- [Brief]: From the line with "Task: Toggle the thu weekday chip" to the final line of the data below, please write out every line exactly, with no pictures.

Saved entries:
-----
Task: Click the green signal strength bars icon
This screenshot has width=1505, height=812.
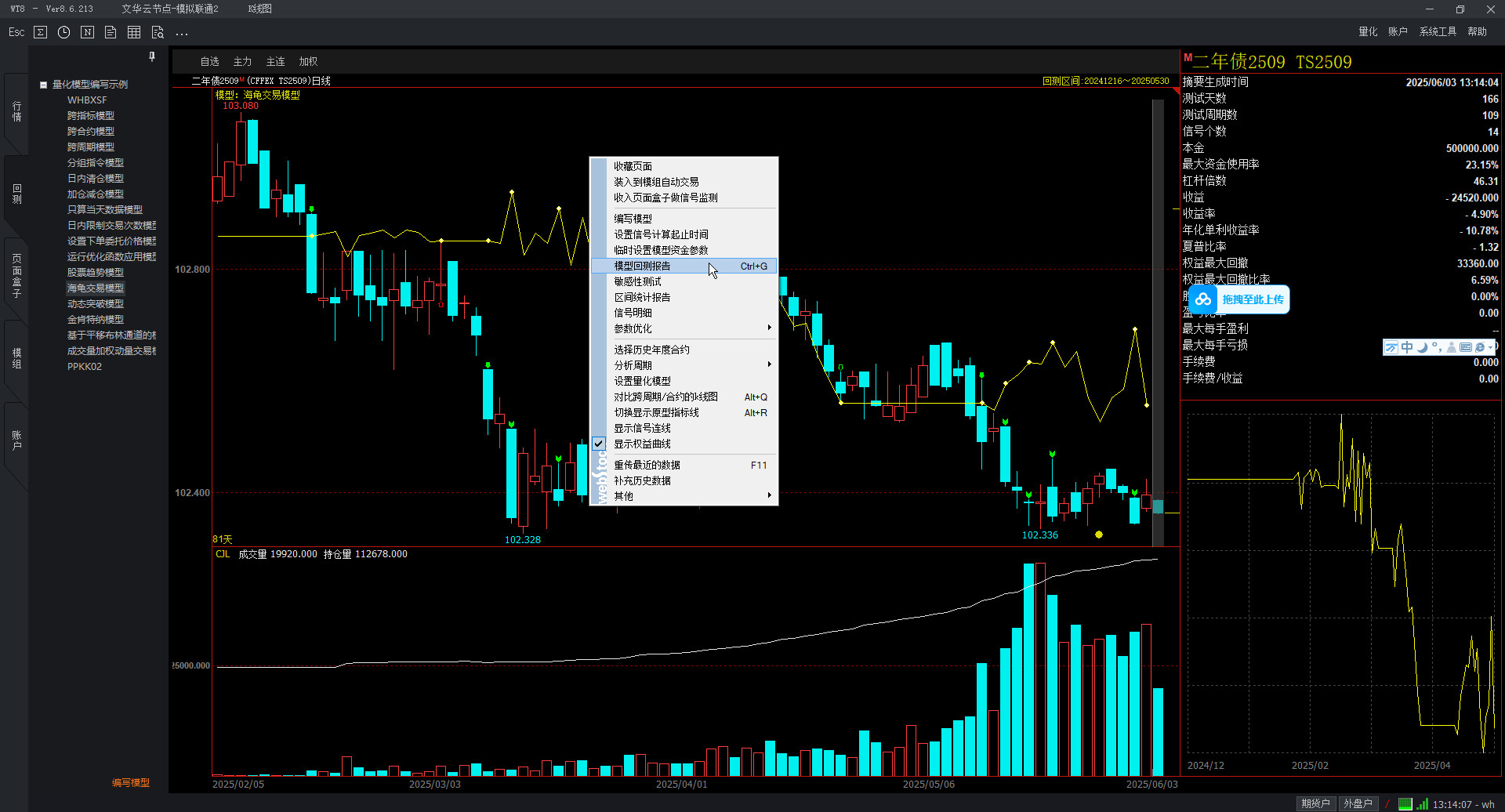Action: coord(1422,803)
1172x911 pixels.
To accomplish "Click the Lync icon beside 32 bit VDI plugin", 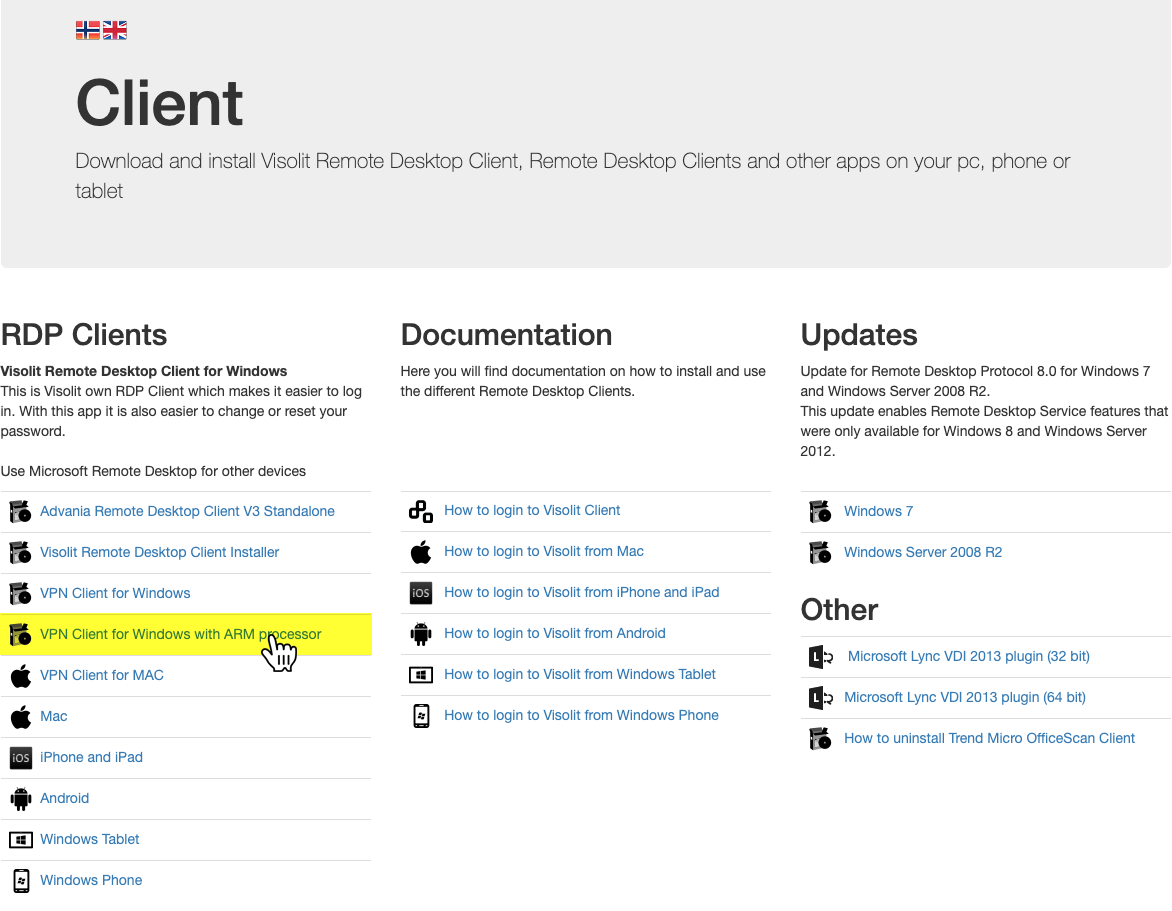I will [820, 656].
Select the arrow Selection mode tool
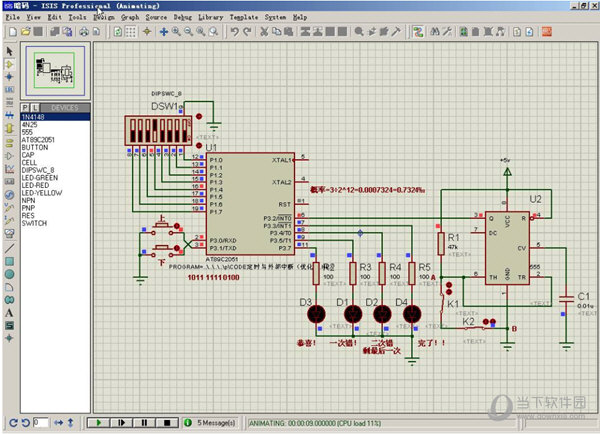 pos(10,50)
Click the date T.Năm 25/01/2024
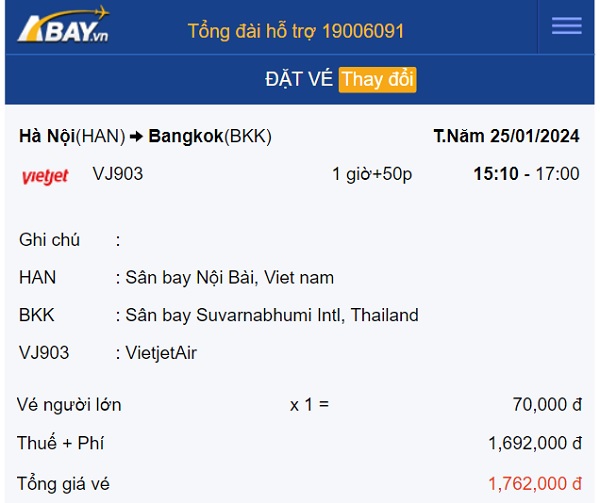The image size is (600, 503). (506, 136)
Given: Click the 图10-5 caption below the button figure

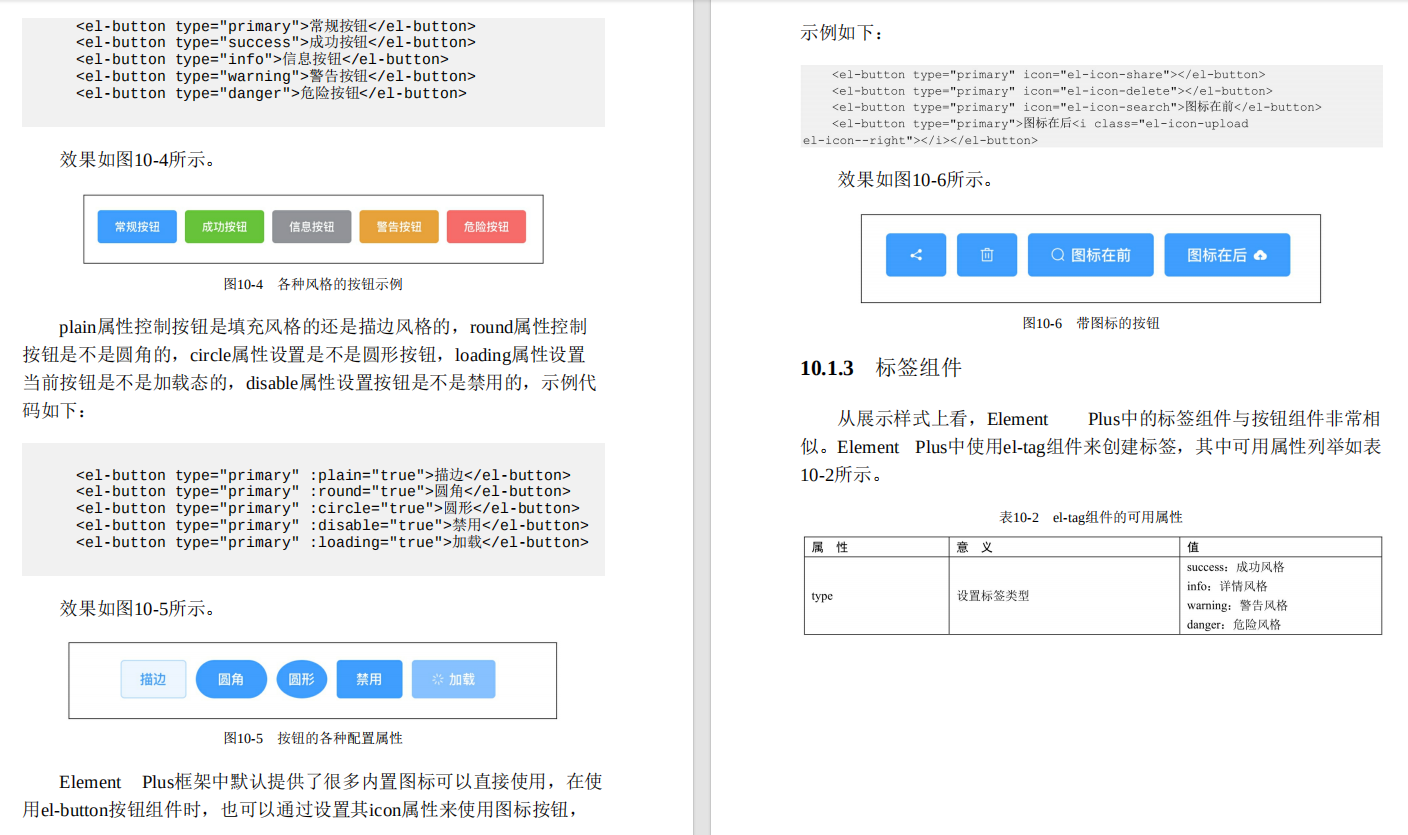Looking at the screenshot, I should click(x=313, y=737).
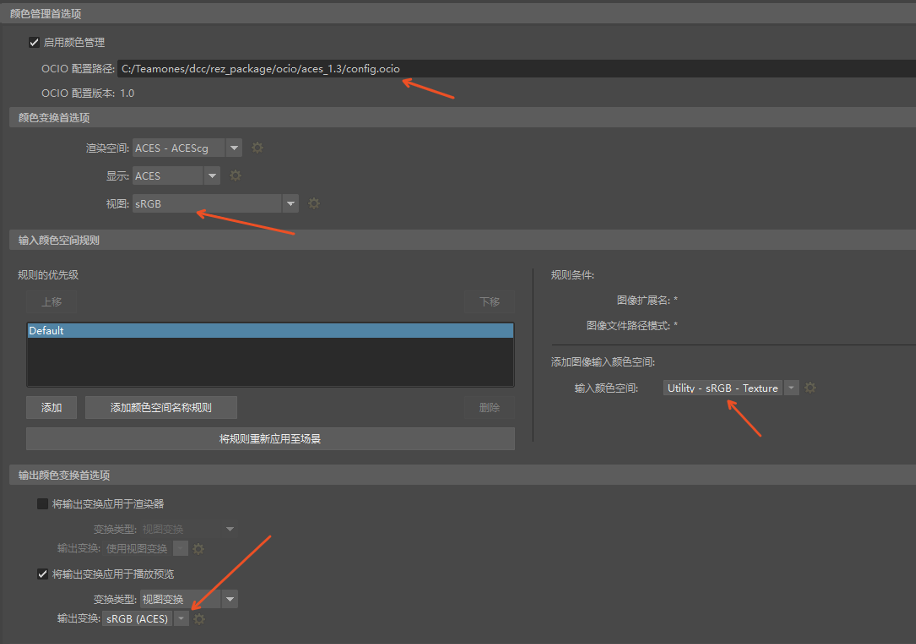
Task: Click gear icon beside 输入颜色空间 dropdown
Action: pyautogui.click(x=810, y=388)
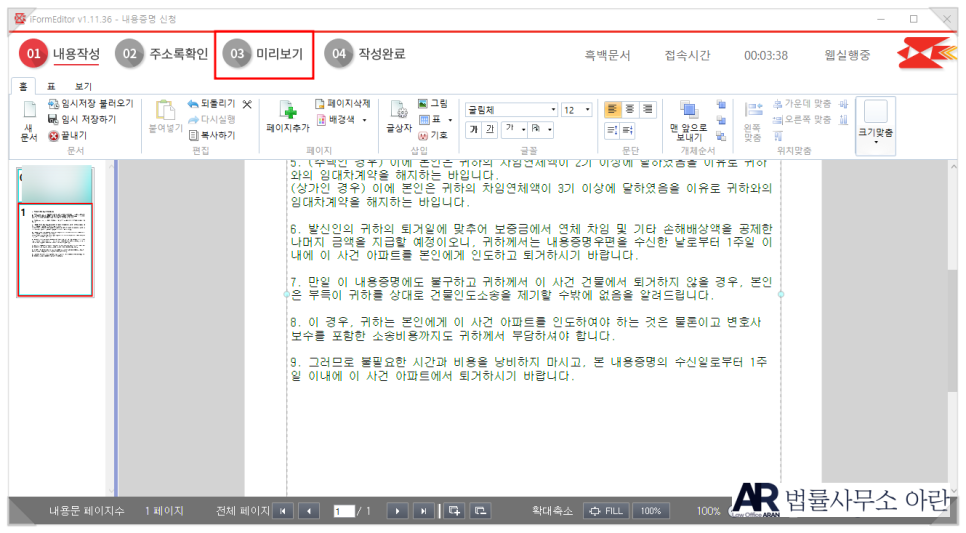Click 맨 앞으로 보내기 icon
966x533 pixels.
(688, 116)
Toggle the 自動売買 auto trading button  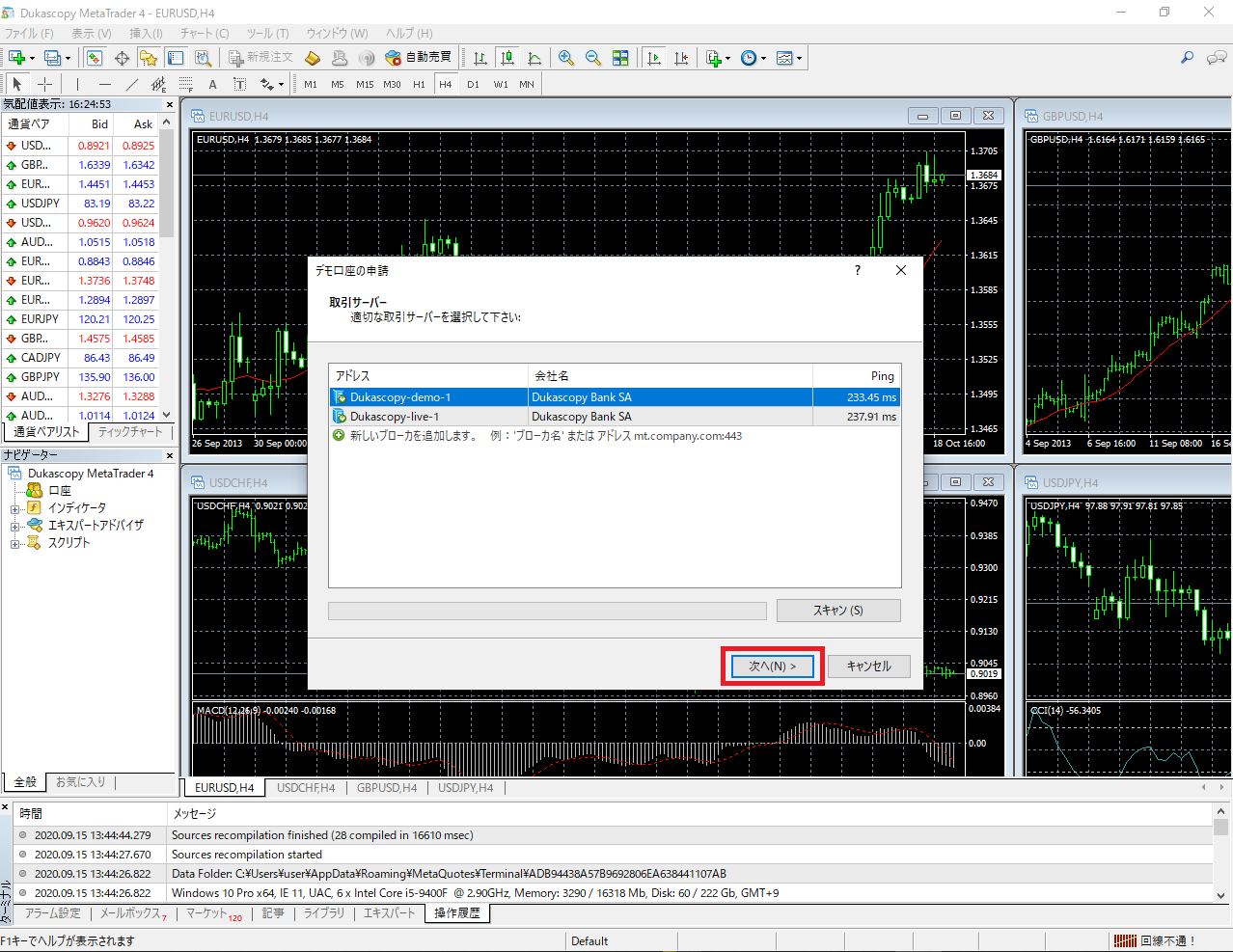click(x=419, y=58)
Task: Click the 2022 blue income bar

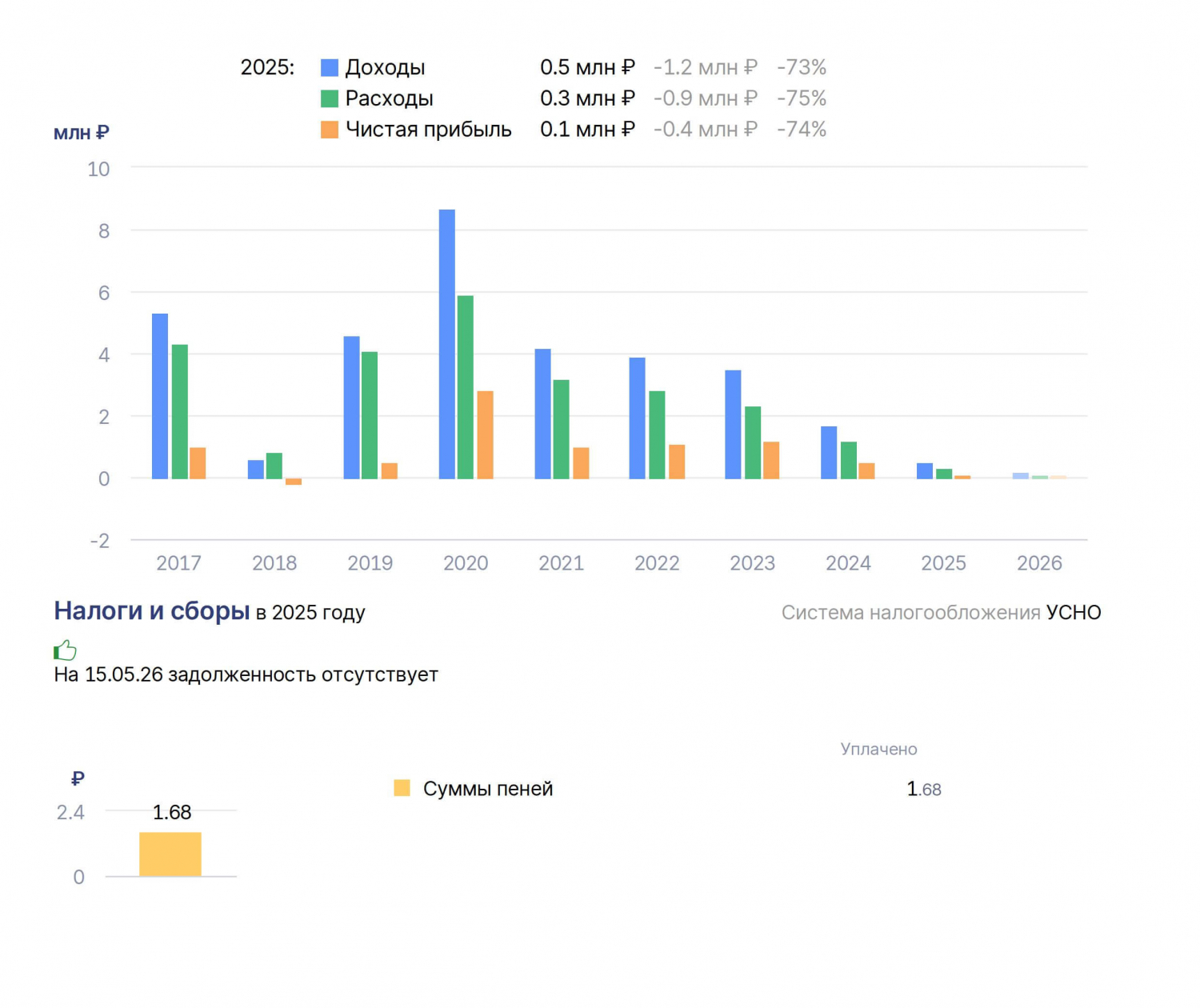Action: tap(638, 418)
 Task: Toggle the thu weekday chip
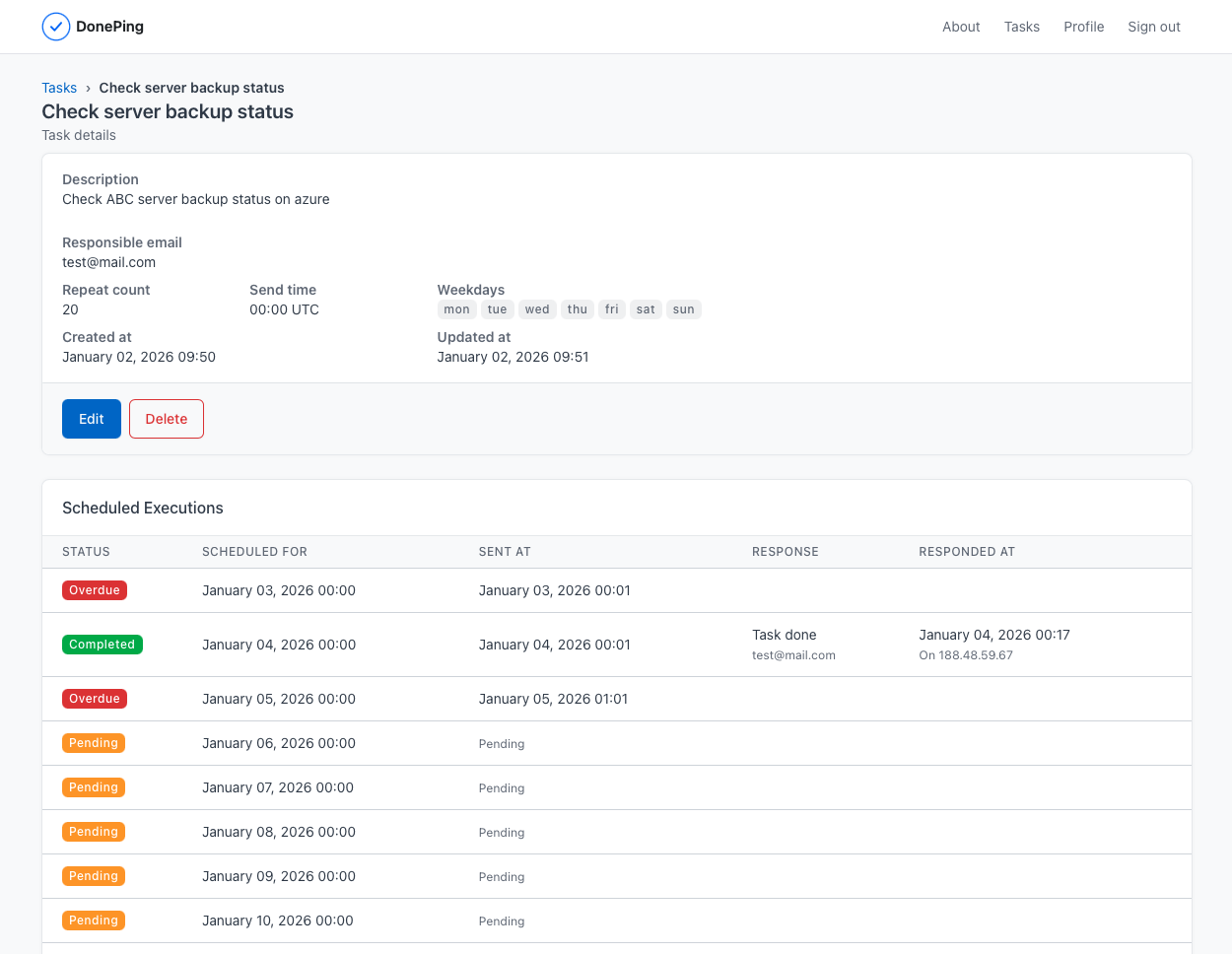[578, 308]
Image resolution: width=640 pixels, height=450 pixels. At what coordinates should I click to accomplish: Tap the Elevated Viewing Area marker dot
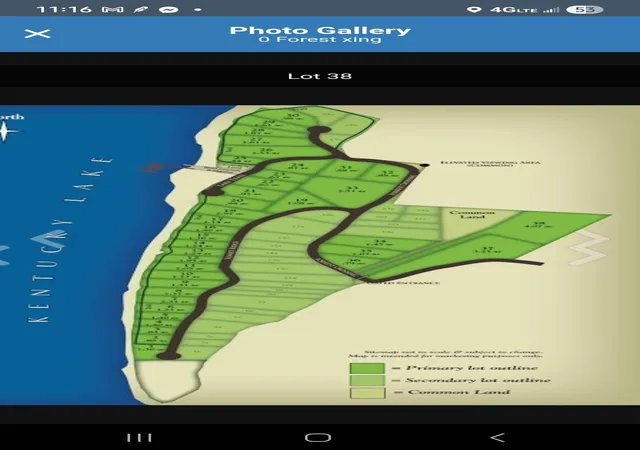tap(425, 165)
-----
- [Expected answer]:
 Task: Toggle the thu weekday chip
[578, 308]
Image resolution: width=640 pixels, height=450 pixels. At what coordinates should I click to accomplish: Tap the Elevated Viewing Area marker dot
tap(425, 165)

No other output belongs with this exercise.